Boom at the port: Demand for the California almond means business
on May 4, 2010
It’s not easy to find a parking space these days at the Port of Oakland’s APL Terminal, a terminal run by international shipping company APL, and one of nine terminals at the port. On a recent Thursday afternoon, the employee lot was filled to capacity as teams of dock workers loaded shipping containers onto an ocean-liner bound for Tokyo. In a few hours, another ship was set to arrive, and the process would start again with a new crew arriving to work through the night.
Standing on a platform high above the shipyard, the terminal’s manager, Steve Hessenauer, watched truck traffic pile up at the front gate as drivers waited to unload their cargo. Hessenauer probably should have ordered even more workers to the terminal, he admitted aloud, but until recently it was hard to imagine things becoming this busy. “We were down last year to one ship a week,” Hessenauer said.
Now the terminal is loading three ships per week, and its cargo volume has increased fivefold to more than 4,000 containers per week. Some of that surge was caused by route changes made by APL, but the port as a whole has also seen a major jump in traffic, particularly in exports. The port loaded about 490,000 containers to ship overseas during the sixth months ending in February 2010, up more than 20 percent from the same period a year earlier. (February is the last month for which statistics are available.)
While the port has publicly heralded this trend as a sign of an economic recovery, people who study exports caution that cargo traffic is not the best indicator of the economy’s health. Trade can be skewed by factors like international currency values, and since it takes a long time to arrange international shipments, the statistics do not offer an especially timely picture of what is happening. “They reflect decisions that were made anywhere from a few weeks to several months ago,” said Jock O’Connell, lead consultant for the ClarkStreet Group, a Sacramento firm that specializes in international trade.
But while the port’s activities may not be able to show whether the recession is over, or when it will end, it reveals a lot about the nature of the local and regional economies. Inside each shipping container lies a story about Northern California and its relationship with the rest of the world.
Take almonds. California grows about 80 percent of the world’s supply, and in the current crop year, which ends this summer, it has grown about 1.4 billion pounds. In February, the Port of Oakland alone shipped about $130 million worth of almonds, making them the most valuable commodity at the port.
A number of factors have contributed to the increase in almond exports, including a general rise in health-consciousness, aggressive international marketing supervised by the United States Department of Agriculture, and a record 2008 crop year that led to a sharp drop in prices. As the price dropped, one country in particular—China—greatly stepped up its almond intake and became an important driver of the recent boom. Between August 2009 and March 2010 China imported 118.5 million pounds of California almonds, a 65 percent increase from the same period a year earlier.
That figure made China the largest buyer of California almonds, consuming about 15 percent of the state’s exports, up from nine percent two years earlier. Almond growers aren’t sure whether that growth trend will continue, partly because they don’t know what share of China’s buying spree was the result of a genuine appetite for almonds, and what share came from speculation by commodities traders.
The uncertainty worries Scott and Dave Phippen, owners an almond farm and processing plant in Ripon, California, about 70 miles east of Oakland. The Phippens worry about other trends too—whether young people in Europe will continue to eat marzipan (an almond-based dessert ingredient) as frequently as their aging parents do, and whether Australia‘s harvest is better timed than California’s to provide almonds to the Middle East during Ramadan, when the nuts are an ingredient in seasonal treats—but China is of particular concern.

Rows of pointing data
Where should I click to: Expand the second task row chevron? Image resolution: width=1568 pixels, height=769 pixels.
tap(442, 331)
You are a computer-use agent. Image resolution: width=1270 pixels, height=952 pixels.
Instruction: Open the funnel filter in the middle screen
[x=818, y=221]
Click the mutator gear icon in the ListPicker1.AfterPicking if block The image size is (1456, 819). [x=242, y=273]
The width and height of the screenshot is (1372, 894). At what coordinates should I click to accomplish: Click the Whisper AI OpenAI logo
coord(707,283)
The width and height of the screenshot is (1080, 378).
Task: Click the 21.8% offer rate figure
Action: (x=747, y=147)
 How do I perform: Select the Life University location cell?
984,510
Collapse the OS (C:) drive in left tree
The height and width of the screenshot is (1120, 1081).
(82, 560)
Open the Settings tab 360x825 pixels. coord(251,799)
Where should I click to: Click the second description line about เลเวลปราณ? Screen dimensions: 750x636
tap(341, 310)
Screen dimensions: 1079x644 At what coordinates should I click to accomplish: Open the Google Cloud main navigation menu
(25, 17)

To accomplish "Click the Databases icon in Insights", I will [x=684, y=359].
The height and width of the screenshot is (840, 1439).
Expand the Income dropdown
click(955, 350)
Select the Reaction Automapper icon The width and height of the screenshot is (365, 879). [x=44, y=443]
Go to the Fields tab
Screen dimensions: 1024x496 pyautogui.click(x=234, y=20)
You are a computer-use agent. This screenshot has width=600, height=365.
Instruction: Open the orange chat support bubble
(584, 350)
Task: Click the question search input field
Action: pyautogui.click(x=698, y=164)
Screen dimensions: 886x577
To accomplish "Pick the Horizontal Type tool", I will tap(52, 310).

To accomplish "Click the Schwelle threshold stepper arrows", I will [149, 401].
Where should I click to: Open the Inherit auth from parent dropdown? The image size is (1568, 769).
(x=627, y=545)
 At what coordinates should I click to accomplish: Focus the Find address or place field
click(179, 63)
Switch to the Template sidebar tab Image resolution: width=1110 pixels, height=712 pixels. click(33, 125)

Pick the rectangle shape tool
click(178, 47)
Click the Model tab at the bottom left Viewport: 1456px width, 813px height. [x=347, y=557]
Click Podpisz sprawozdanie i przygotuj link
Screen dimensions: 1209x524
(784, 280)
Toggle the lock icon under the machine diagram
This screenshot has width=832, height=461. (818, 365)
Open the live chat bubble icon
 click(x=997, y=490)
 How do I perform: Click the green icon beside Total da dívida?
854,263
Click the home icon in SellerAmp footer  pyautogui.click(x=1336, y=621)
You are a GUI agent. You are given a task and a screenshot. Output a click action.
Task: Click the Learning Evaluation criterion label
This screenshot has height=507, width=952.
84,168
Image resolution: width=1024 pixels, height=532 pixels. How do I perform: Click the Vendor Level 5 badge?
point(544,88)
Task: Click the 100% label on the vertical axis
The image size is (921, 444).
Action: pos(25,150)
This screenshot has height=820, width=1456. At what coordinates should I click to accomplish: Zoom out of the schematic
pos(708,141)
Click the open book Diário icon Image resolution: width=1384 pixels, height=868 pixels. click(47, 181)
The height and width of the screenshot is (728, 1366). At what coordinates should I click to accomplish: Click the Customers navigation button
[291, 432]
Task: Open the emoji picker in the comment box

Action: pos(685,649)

Written exercise A: Could you return the passage from the article on the Port of Oakland above, from "A number of" up to and including "increase from the same period a year earlier.", word for word?
Written exercise B: How would you render this sentence from the article on the Port of Oakland in Spanish: "California grows about 80 percent of the world’s supply, and in the current crop year, which ends this summer, it has grown about 1.4 billion pounds."

Written answer A:
A number of factors have contributed to the increase in almond exports, including a general rise in health-consciousness, aggressive international marketing supervised by the United States Department of Agriculture, and a record 2008 crop year that led to a sharp drop in prices. As the price dropped, one country in particular—China—greatly stepped up its almond intake and became an important driver of the recent boom. Between August 2009 and March 2010 China imported 118.5 million pounds of California almonds, a 65 percent increase from the same period a year earlier.

Written answer B: California cultiva alrededor del 80 por ciento del suministro mundial, y en el año de cosecha actual, que termina este verano, ha producido alrededor de 1.400 millones de libras.